*LIST OF TASKS:*
A) Rewrite the paragraph of the Ypres tour post that begins "As we moved from place to place" more briefly, keeping its main facts.
B) In the Ypres tour post, rework the stretch from "His tour, which" through "a collective good.", substituting "communal" for "collective".
C) According to the Ypres tour post, what shape are the evergreens at the Canadian memorial clipped into?

We've been on a lot of tours, and it was clear from the start that Lucas wasn't an ordinary guide. We learned a lot about him as we drove around the Ypres Salient (a salient is a battlefield with a slight rise that is surrounded by the enemy on three sides). He has an advanced degree in history, has written a book about World War I, and has been obsessed with the war since he was a young child.
His tour, which stopped at the German Langemarck cemetery, the Canadian Brooding Soldier Memorial, Passchendaele Ridge, Tyne Cot Cemetery, and the Hooge trench and crater, was thorough, passionate, and packed with information that I doubt we would have gotten elsewhere. (It didn't hurt that he was not unattractive, though that had absolutely nothing to do with why I decided to sit up front in the van. The seats were simply more comfortable there.)

Among the fascinating bits of info he gave us:
  • German cemetery tradition emphasizes the collective rather than the individual. Both cemeteries include mass graves, but rather than regretting this, the Germans emphasize how lives were lost for a collective good.
  • The plants in the Canadian memorial have symbolic significance: the evergreens are clipped in the shape of artillery shells, and the ground cover is meant to replicate the creeping advance of chlorine gas along the earth.
  • An enormous 40-foot-deep hole in the earth -- once a favorite place to photograph newlywed
    giant detonation hole in the ground
    couples -- is actually the site of one of seven gigantic underground Allied explosion that vaporized the enemy troops in the trenches above. There is still a site where one of these explosions was planned. The ordinance lies beneath a farmer's field, but it is too dangerous to try to remove it.
  • Every day local farmers still dig up rusted shells and bones. They place the artillery pieces beside telephone poles along the road and call the office in charge of pickup. We saw a chlorine gas canister leaning against a pole as we drove along. This would be picked up within 24 hours, according to Lucas, as it was very dangerous. The last casualty resulting from one of these finds was the previous March, when a curious construction worker unscrewed the fuse cap from a mortar.
I've placed more photos of our stops with explanations at the end of this post if you're interested.

As we moved from place to place on the tour, the skies grew darker, the air colder, the wind harsher, and it began to rain. Some of the group had dressed for this possibility, but I'd trusted in weather.com and was wearing a jean jacket. Eventually the temperature got down to about 40, and my shoes soaked through completely. Though we were absolutely freezing and wet as could be, the conditions added to our understanding of the misery the soldiers experienced during their years -- years! -- in the muddy, cold Salient.

*SOURCE DATA:*
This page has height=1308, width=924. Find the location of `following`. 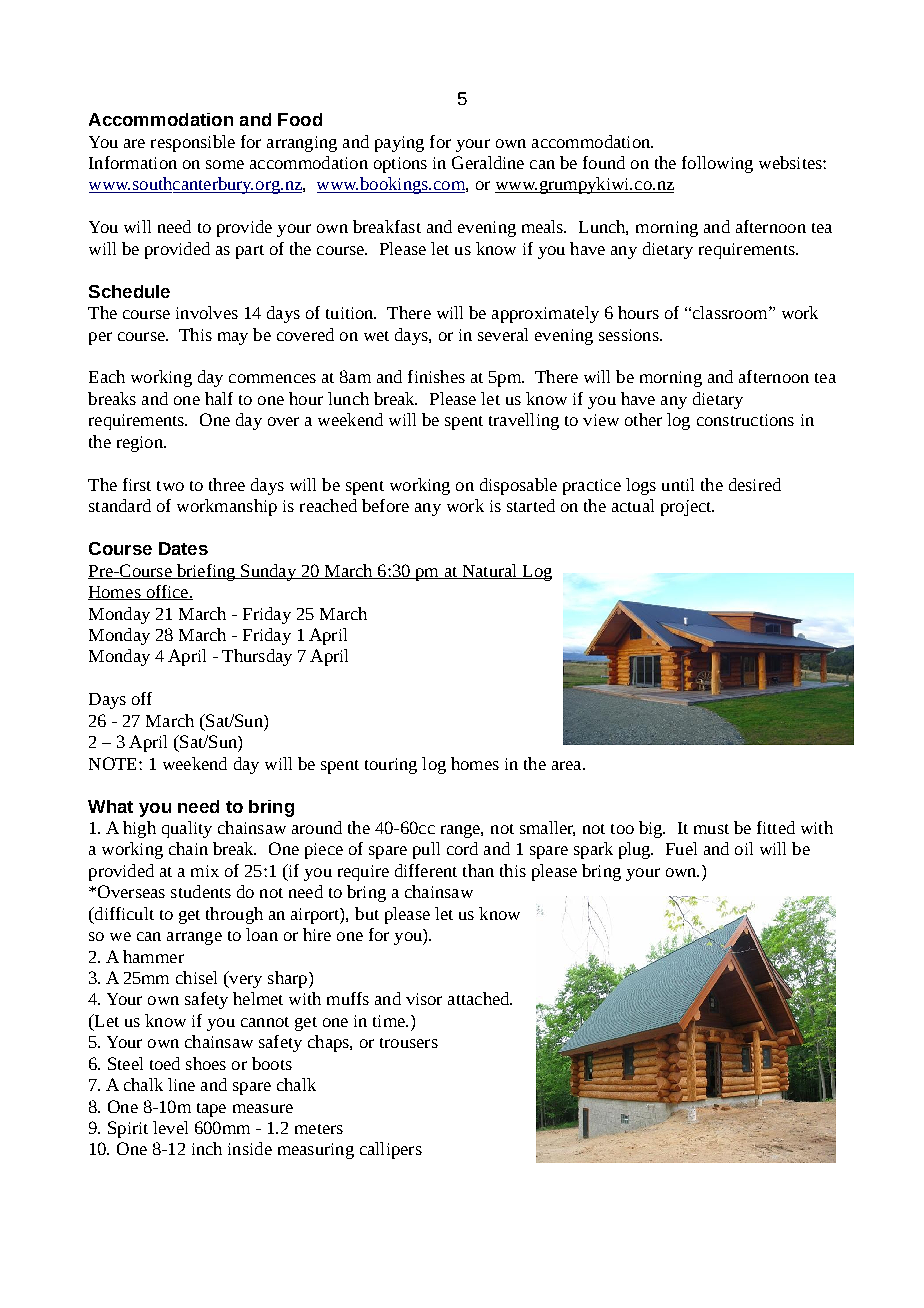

*RESULTS IN ORDER:*
A) During the tour the weather turned darker, colder, windier and rainy. Unlike some of the group, the writer had trusted weather.com and wore only a jean jacket. The temperature fell to about 40, and the writer's shoes were soaked through. Being freezing and wet gave the group a better sense of the misery soldiers endured for years in the muddy, cold Salient.

B)
His tour, which stopped at the German Langemarck cemetery, the Canadian Brooding Soldier Memorial, Passchendaele Ridge, Tyne Cot Cemetery, and the Hooge trench and crater, was thorough, passionate, and packed with information that I doubt we would have gotten elsewhere. (It didn't hurt that he was not unattractive, though that had absolutely nothing to do with why I decided to sit up front in the van. The seats were simply more comfortable there.)

Among the fascinating bits of info he gave us:
  • German cemetery tradition emphasizes the communal rather than the individual. Both cemeteries include mass graves, but rather than regretting this, the Germans emphasize how lives were lost for a communal good.

C) The shape of artillery shells.